PETSc runs slower on a shared memory machine than on a cluster

On 2/3/07, Shi Jin <jinzishuai at> wrote:
> Thank you
> I rebuilt MPICH-2 with --with-device=ch3:shm and
> --with-pm=gforker
> I did see a slight improvement in speed. However,
> compared with the cluster runs, the shared-memory
> performance is still not as good at all.
> So I think the problem is indeed in the memory
> subsystem as Satith said.

Shi, can you provide me some more info about all this?

- What kind of problem are you solving?
- Are you using MATMPIAIJ or MATMPIBAIJ?
- What do you use to partition your problem (ParMetis)?
- How many processes do you have in your run (-np option) ?
- When you run in your cluster, you launc 1 process in each CPU of
your node? I mean, do you have 4 processes runing in each node?
- What kind of network do you have in your cluster? GiE? or something better?

(Word and element location data)
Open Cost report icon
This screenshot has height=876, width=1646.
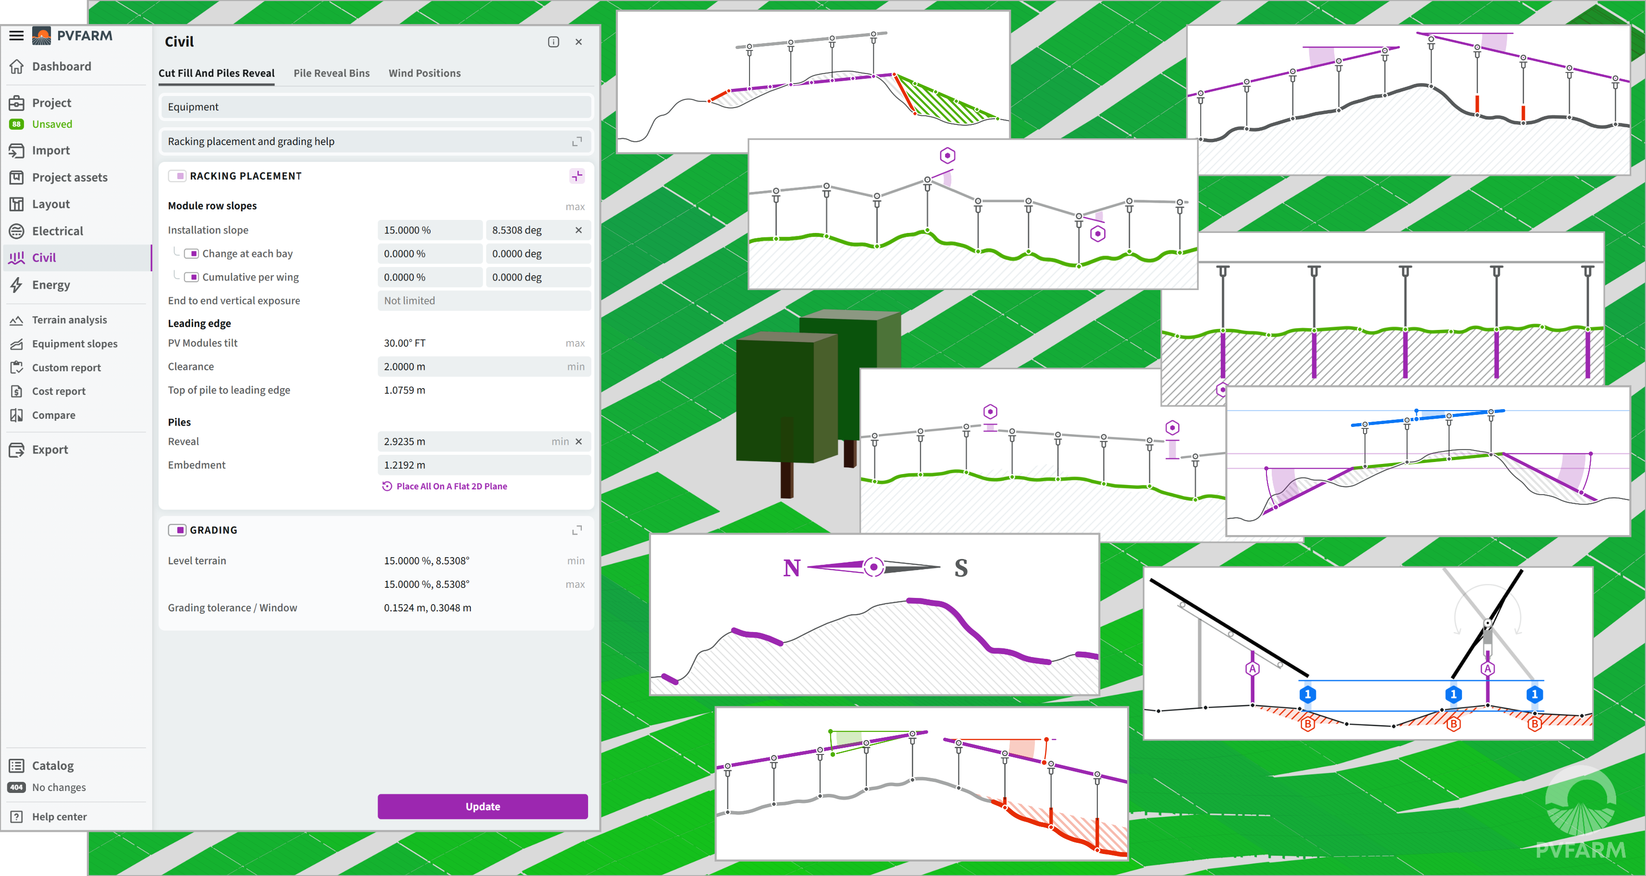tap(17, 392)
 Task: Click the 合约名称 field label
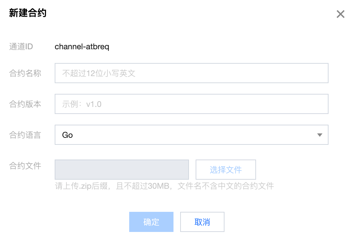coord(25,73)
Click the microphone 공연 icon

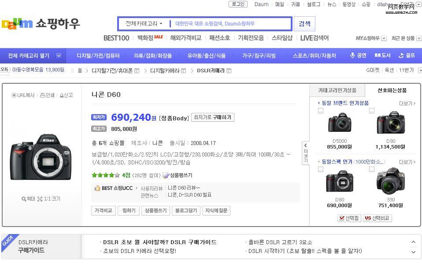tap(352, 56)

Tasks:
A. Select each line of the entries that contains the word "icon".
B. Continue the PETSc thread from the point where it ends.
The PETSc thread and the entries have no connection to each other.

Results for the exercise:
A.
Open Cost report icon
Click the microphone 공연 icon

B.
I ask all this regarding previous comments of Barry and Shatish. If
you have 4 processes running on each node, them surely communicate
each other using the loopback interface, and this will have a
bandwidth similar to your memory bandwidth, so in your case not all
communication will go through the wires...

Sorry for my English,

Lisandro Dalcín
Centro Internacional de Métodos Computacionales en Ingeniería (CIMEC)
Instituto de Desarrollo Tecnológico para la Industria Química (INTEC)
Consejo Nacional de Investigaciones Científicas y Técnicas (CONICET)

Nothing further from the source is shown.